Mais Washington maintient (pour l’instant?) qu’il ne souhaite pas s’impliquer directement dans le conflit entre Israël et l’Iran. Peter Wildeford, analyste à l’Institute for AI Policy and Strategy, appelle cela “le paradoxe de Fordo”: les États-Unis ont la capacité militaire de détruire les installations souterraines, mais n’en ont pas la volonté politique. Israël a la volonté, mais pas les ressources.
Menace permanente
En l’absence de soutien américain, Benjamin Netanyahu devra chercher d’autres solutions. On pense par exemple à une opération cybernétique, comme l’attaque Stuxnet en 2010 qui a saboté les centrifugeuses iraniennes. Ou une opération des forces spéciales, comme l’attaque de Natanz en 2021, attribuée au Mossad. Israël pourrait aussi miser sur des bombardements répétés pour bloquer les entrées du complexe.

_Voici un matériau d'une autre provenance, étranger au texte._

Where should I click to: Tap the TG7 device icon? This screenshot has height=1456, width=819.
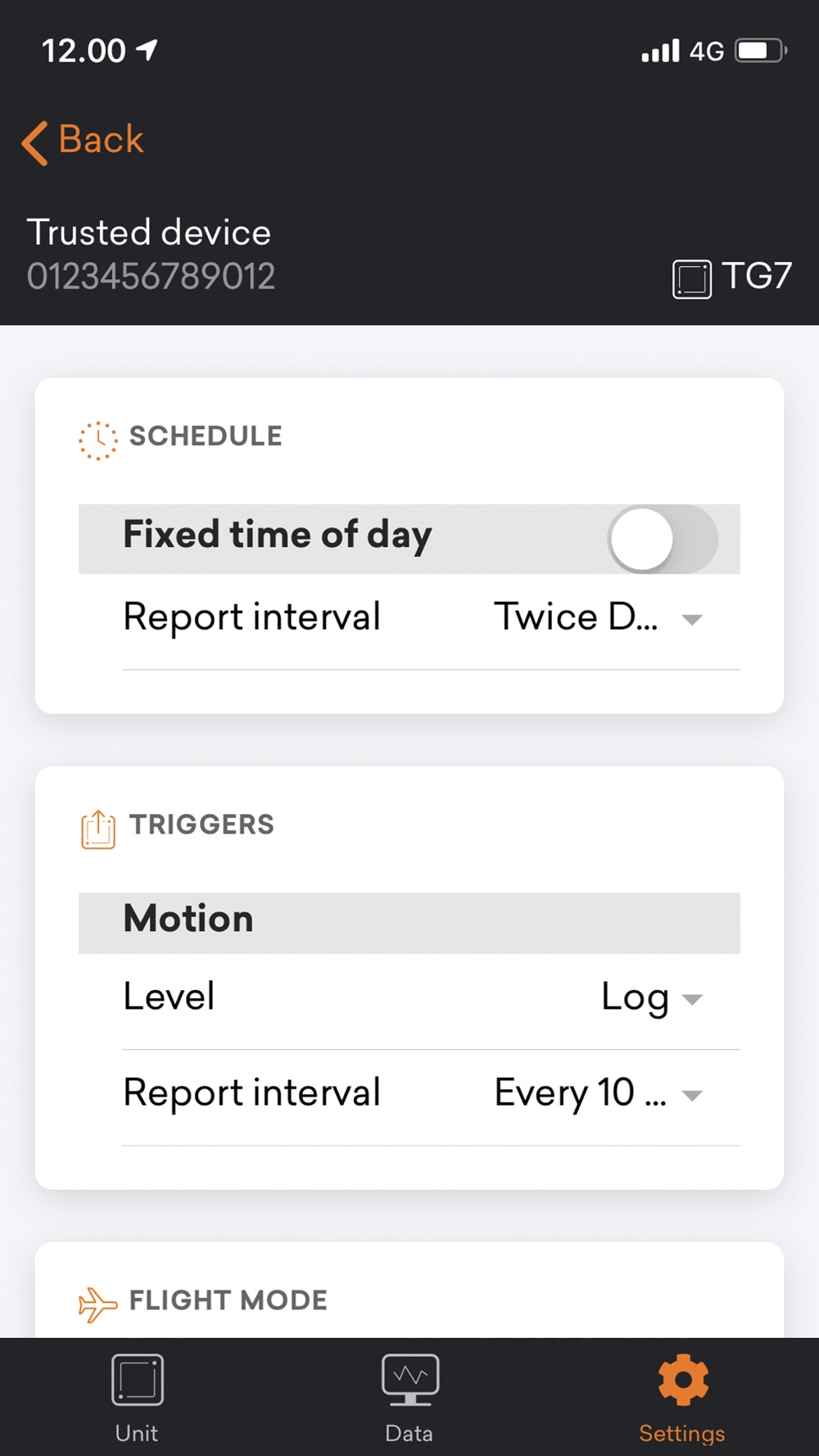click(692, 279)
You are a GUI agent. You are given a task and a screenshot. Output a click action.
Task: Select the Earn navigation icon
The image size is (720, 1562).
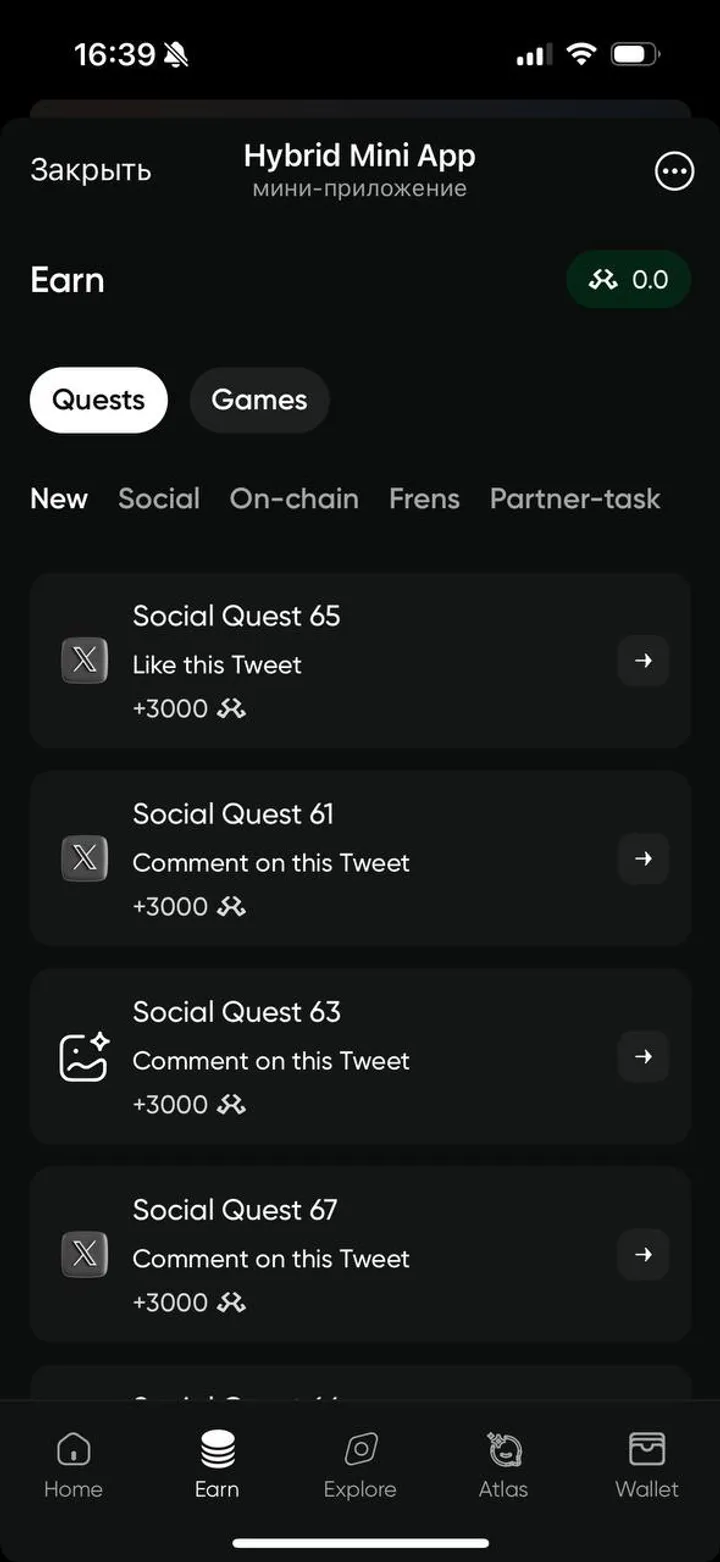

Mais même si les Israéliens parviennent à éliminer Fordo, l’ambition nucléaire de l’Iran reste une menace permanente. L’Iran peut avoir caché des centrifugeuses dans des endroits secrets, dans des usines plus petites et plus difficiles à détecter. Le pays dispose déjà d’un stock important d’uranium hautement enrichi, et des sources israéliennes craignent que l’Iran n’ait dispersé ces stocks pour les protéger.
Le site de Pickaxe Mountain
Alors que Fordo attire toute l’attention depuis plusieurs années, l’Iran a déjà commencé discrètement, il y a deux ans, la construction d’une nouvelle usine d’enrichissement, encore plus sûre, à Kūh-e Kolang Gaz Lā, également connu sous le nom de Pickaxe Mountain, juste au sud de Natanz. Encore plus profond que Fordo et avec quatre entrées de tunnel au lieu de deux. Le site est encore plus difficile d’accès.
L’Iran a jusqu’à présent refusé l’accès à l’Agence internationale de l’énergie atomique. Ce qui laisse penser que les mollahs préparent quelque chose. Si Pickaxe Mountain peut devenir une alternative à Fordo, le programme nucléaire de Téhéran devient raisonnablement intouchable. Enfin, rappelons que l’Iran n’est pas le seul pays à disposer d’usines nucléaires souterraines, c’est aussi le cas des États-Unis, de la Russie ou encore de la Corée du Nord.